The Most Common LinkedIn Ads Mistakes NZ Businesses Make
1. Targeting too broadly
LinkedIn’s targeting is powerful, but it only works if you use it. Campaigns that target everyone in New Zealand with a vague message waste budget. The platform rewards specificity. Narrow down to the exact job titles, seniority levels, and company types that match your ideal client.
2. Treating it like Facebook
LinkedIn is a professional environment. The kind of creative that performs on Instagram often feels out of place here. Content that leads with a business insight, a specific challenge your audience faces, or a clear value proposition tends to outperform lifestyle imagery and consumer-style promotions.
3. Stopping too soon
LinkedIn campaigns need time and a sufficient budget to gather meaningful data.

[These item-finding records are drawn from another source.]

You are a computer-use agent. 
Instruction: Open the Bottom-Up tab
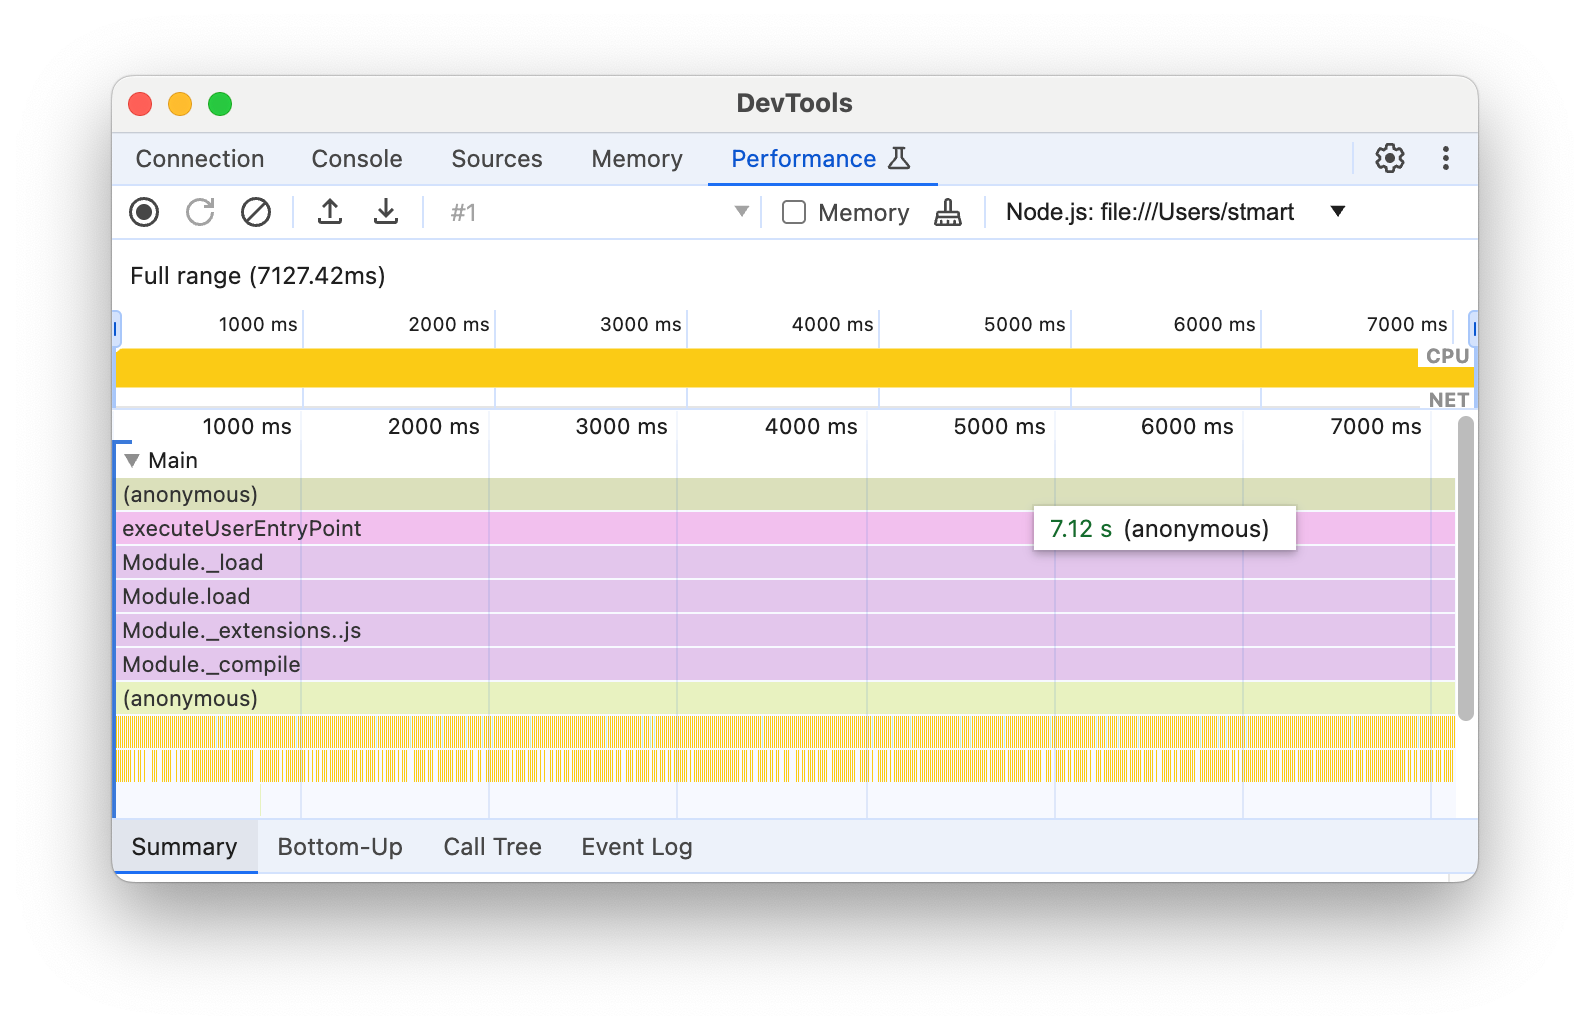click(x=340, y=847)
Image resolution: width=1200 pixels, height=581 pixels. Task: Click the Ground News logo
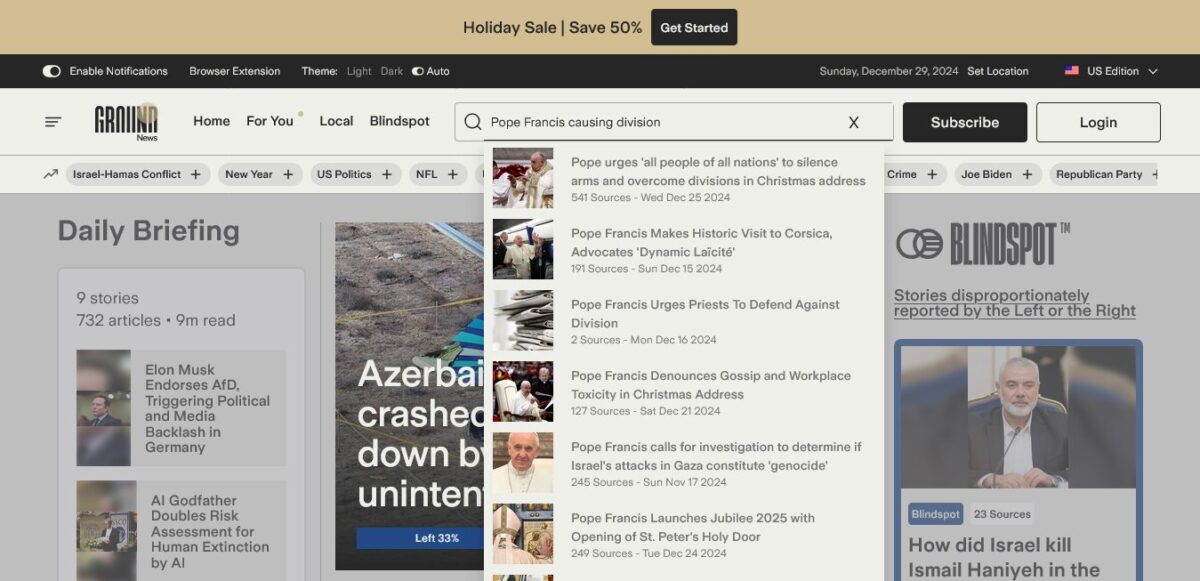126,122
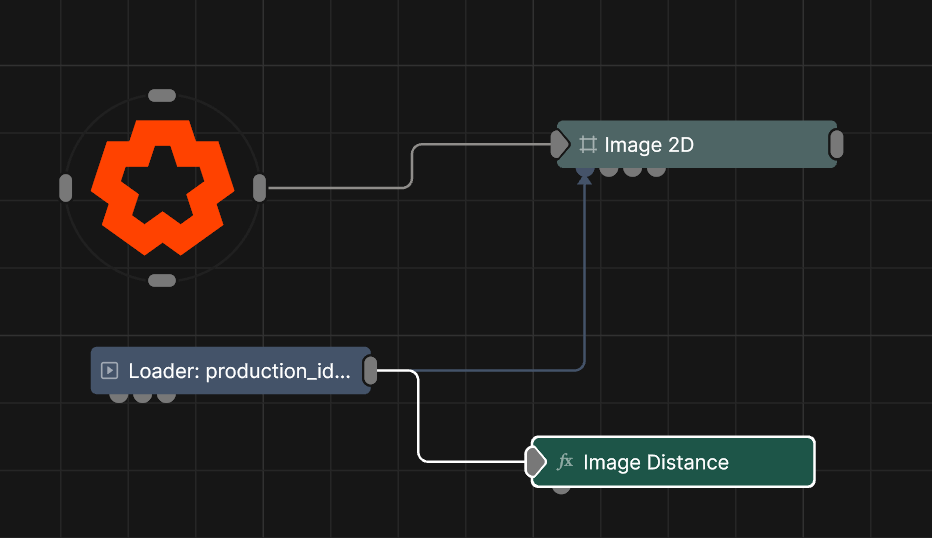Select the Image Distance node label
932x538 pixels.
(655, 462)
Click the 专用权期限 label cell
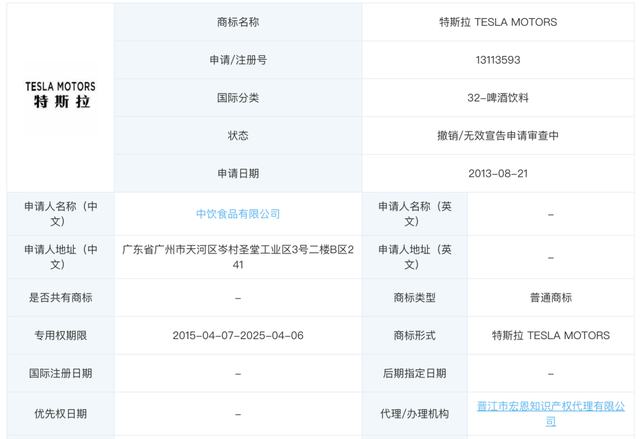The width and height of the screenshot is (640, 439). pyautogui.click(x=60, y=336)
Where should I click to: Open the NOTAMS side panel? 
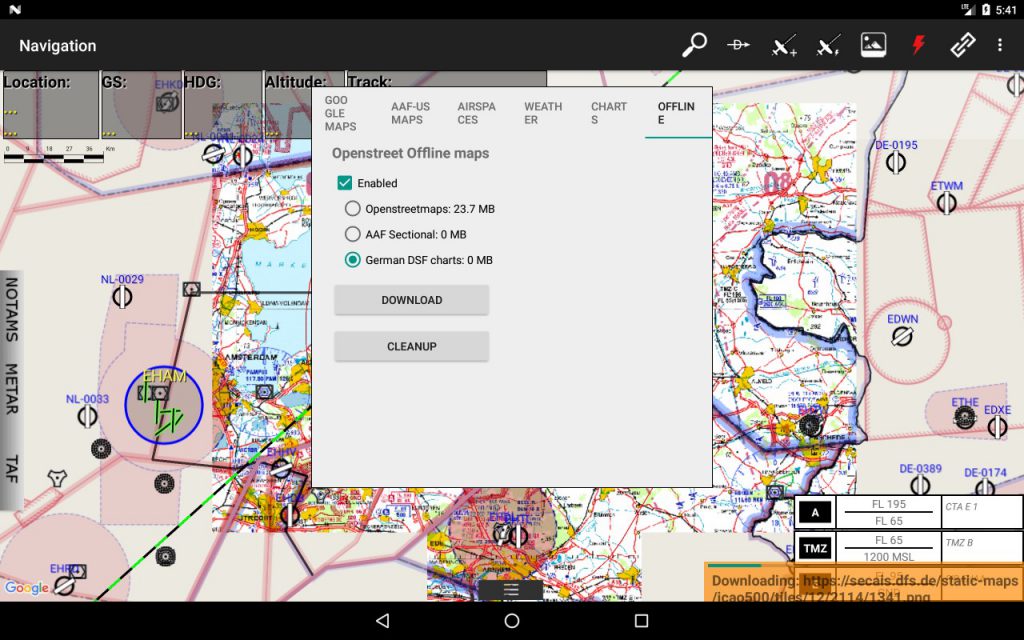click(13, 313)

Switching off a campaign after one week based on limited impressions does not tell you whether LinkedIn works for your business, it tells you the test was too small. A properly structured pilot needs a committed run time and budget to produce usable results. Most agencies recommend a minimum of $1,500 to $2,000 NZD per month for a meaningful first test.
4. Not connecting LinkedIn data to your CRM
Leads from LinkedIn forms need to go somewhere and be followed up on quickly. Without a clear process for qualifying and responding to LinkedIn leads, the platform appears to underperform when the real issue is post-lead handling.